*Document passage*.
"""
Urgent Help - LibreNMS mysql won't start automatically

kalamchi75 · 13 January 2020 15:08

Hi Guys,

Today, we started having an issue with our master LibreNMS server mysql won’t start, and needs to be started manually.
Once started, the GUI page would come up, but very slow and not responsive.

Running ./validate.php takes forever.

However, Running ./validate.php from one of the slave LibreNMS servers shows the following:

====================================
Component | Version
--------- | -------
LibreNMS  | 1.58.1-52-g5015a49b6
DB Schema | 2020_01_09_1300_migrate_devices_attribs_table (153)
PHP       | 7.4.1
MySQL     | 10.1.43-MariaDB-0ubuntu0.18.04.1
RRDTool   | 1.7.0
SNMP      | NET-SNMP 5.7.3
====================================

[OK]    Composer Version: 1.9.1
[OK]    Dependencies up-to-date.
[OK]    Database connection successful
[WARN]  Your database schema has extra migrations (2019_10_21_105350_devices_group_perms,   
2019_11_30_191013_create_mpls_tunnel_ar_hops_table,   
2019_11_30_191013_create_mpls_tunnel_c_hops_table,
2019_12_01_165514_add_indexes_to_mpls_lsp_paths_table,  
2020_01_09_1300_migrate_devices_attribs_table). If you just switched to the stable release from the  
daily release, your database is in between releases and this will be resolved with the next release.
[FAIL]  Database: extra column (devices/disable_notify)
[FAIL]  Database: extra column (mpls_lsp_paths/mplsLspPathTunnelARHopListIndex)
[FAIL]  Database: extra column (mpls_lsp_paths/mplsLspPathTunnelCHopListIndex)
[FAIL]  Database: extra table (devices_group_perms)
"""
*Data entries*.
"""
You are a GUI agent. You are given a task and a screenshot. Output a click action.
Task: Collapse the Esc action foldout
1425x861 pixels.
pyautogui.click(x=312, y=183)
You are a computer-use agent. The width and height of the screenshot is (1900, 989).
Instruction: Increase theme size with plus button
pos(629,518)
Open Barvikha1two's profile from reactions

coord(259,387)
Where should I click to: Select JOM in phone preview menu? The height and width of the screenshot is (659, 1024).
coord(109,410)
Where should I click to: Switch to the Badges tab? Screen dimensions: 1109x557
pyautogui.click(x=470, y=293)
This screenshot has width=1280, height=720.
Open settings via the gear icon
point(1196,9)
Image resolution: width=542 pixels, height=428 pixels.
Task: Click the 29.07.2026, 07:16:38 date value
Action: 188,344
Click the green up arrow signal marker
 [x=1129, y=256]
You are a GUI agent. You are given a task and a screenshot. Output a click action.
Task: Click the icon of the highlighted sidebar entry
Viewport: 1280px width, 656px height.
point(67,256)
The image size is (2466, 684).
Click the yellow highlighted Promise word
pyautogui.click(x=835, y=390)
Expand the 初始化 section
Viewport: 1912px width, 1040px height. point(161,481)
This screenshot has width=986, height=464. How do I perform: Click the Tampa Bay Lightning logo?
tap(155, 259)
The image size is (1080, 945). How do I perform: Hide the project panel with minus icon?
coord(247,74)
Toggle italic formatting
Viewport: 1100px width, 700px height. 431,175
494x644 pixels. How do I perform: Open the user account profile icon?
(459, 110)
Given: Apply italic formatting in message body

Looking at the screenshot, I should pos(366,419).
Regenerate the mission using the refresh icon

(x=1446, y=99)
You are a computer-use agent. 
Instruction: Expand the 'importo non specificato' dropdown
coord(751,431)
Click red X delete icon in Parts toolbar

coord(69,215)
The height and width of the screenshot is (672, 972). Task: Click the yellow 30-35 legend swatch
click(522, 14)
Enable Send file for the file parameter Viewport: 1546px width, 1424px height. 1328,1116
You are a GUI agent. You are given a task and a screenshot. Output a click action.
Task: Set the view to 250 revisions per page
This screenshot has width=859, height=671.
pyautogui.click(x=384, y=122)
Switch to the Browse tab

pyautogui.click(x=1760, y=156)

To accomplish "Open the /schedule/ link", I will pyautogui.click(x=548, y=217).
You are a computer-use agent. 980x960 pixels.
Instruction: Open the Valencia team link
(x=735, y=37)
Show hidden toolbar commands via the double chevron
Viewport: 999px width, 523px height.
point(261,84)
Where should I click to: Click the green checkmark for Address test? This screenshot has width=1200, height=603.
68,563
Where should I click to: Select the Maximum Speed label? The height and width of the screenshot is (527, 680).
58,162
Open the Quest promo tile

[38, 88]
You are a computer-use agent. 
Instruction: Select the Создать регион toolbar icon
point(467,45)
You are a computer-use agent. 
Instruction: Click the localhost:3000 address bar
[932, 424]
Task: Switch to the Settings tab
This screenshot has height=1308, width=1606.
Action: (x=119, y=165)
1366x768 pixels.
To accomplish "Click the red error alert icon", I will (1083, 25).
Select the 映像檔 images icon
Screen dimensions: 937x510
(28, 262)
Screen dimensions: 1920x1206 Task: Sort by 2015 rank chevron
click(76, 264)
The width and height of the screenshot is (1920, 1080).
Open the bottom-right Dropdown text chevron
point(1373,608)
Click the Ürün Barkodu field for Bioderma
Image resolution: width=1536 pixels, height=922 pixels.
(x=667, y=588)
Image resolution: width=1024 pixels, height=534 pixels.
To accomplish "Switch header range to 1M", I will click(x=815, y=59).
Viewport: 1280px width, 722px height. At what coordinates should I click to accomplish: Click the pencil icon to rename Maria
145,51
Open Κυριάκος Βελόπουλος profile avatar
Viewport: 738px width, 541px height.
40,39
"""
*Written problem*. Reproduce the part of the LibreNMS forum post starting at "Today, we started" and ending at "and not responsive.".

*Output of the task*.
Today, we started having an issue with our master LibreNMS server mysql won’t start, and needs to be started manually.
Once started, the GUI page would come up, but very slow and not responsive.